Questions to answer:
1. Do the following statements agree with the article on sonar-based body sensors? For each one, answer yes or no and quote the words from the article that decide it.
(a) The CAREER grant supporting the research lasts five years.
(b) Development of body area networks began roughly 20 years ago.
(c) Radio waves travel well through skin, muscle and other body tissue.
2. Rewrite the article on sonar-based body sensors between "The idea of" and "energy, he said.", inclusive, replacing "cellular phones" with "smartphones".

Interconnected wireless body sensors could use sonar to treat diabetes, heart failure and other ailments
The military has for decades used sonar for underwater communication.
Now, researchers at the University at Buffalo are developing a miniaturized version of the same technology to be applied inside the human body to treat diseases such as diabetes and heart failure in real time.
The advancement relies on sensors that use ultrasounds – the same inaudible sound waves used by the navy for sonar and doctors for sonograms – to wirelessly share information between medical devices implanted in or worn by people.
“This is a biomedical advancement that could revolutionize the way we care for people suffering from the major diseases of our time,” said Tommaso Melodia, PhD, UB associate professor of electrical engineering.
His research, “Towards Ultrasonic Networking for Implantable Biomedical Device,” is supported by a five-year, $449,000 National Science Foundation (NSF) CAREER grant. The CAREER award is the foundation’s most prestigious for young investigators.
Details of Melodia’s work can be found at:http://1.usa.gov/17y2njQ.
The idea of creating a network of wireless body sensors, also called a “body area network,” is not new. Development of the technology began roughly 10 years ago.
But most work has focused on linking sensors together via electromagnetic radio frequency waves – the same type used in cellular phones, GPS units and other common wireless devices.
Radio waves can be effective but they have drawbacks such as the heat they generate. Also, because radio waves propagate poorly through skin, muscle and other body tissue, they require relatively large amounts of energy, he said.
Ultrasounds may be a more efficient way to share information, Melodia said, because roughly 65 percent of the body is composed of water. This suggests that medical devices, such as a pacemaker and an instrument that measures blood oxygen levels, could communicate more effectively via ultrasounds compared to radio waves.
“Think of how the Navy uses sonar to communicate between submarines and detect enemy ships,” Melodia said. “It’s the same principle, only applied to ultrasonic sensors that are small enough to work together inside the human body and more effectively help treat diseases.”
Another example involves connecting blood glucose sensors with implantable insulin pumps. The sensors would monitor the blood and regulate, through the pumps, the dosage of insulin as needed in real time.
“We are really just scratching the surface of what’s possible. There are countless potential applications,” he said.

Information shown:
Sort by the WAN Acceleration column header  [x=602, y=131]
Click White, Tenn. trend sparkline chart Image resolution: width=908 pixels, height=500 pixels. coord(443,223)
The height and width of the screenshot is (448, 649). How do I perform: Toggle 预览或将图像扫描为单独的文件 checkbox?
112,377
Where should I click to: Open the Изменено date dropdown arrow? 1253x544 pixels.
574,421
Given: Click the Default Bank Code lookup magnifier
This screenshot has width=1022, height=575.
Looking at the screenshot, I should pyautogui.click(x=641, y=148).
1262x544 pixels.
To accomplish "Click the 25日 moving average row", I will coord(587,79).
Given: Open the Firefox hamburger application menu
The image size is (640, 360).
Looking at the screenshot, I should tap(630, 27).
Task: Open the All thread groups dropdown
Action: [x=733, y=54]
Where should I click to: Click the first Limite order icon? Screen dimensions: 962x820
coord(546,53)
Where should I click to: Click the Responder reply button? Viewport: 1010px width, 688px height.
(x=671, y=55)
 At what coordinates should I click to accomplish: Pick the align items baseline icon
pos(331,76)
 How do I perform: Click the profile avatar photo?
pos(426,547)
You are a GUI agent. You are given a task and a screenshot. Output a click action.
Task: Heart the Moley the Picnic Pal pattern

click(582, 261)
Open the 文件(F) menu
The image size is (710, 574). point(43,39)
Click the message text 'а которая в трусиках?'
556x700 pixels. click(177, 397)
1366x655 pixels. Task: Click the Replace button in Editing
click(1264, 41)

Answer section:
1.
(a) Yes: "a five-year, $449,000 National Science Foundation (NSF) CAREER grant"
(b) No: "Development of the technology began roughly 10 years ago."
(c) No: "because radio waves propagate poorly through skin, muscle and other body tissue"

2.
The idea of creating a network of wireless body sensors, also called a “body area network,” is not new. Development of the technology began roughly 10 years ago.
But most work has focused on linking sensors together via electromagnetic radio frequency waves – the same type used in smartphones, GPS units and other common wireless devices.
Radio waves can be effective but they have drawbacks such as the heat they generate. Also, because radio waves propagate poorly through skin, muscle and other body tissue, they require relatively large amounts of energy, he said.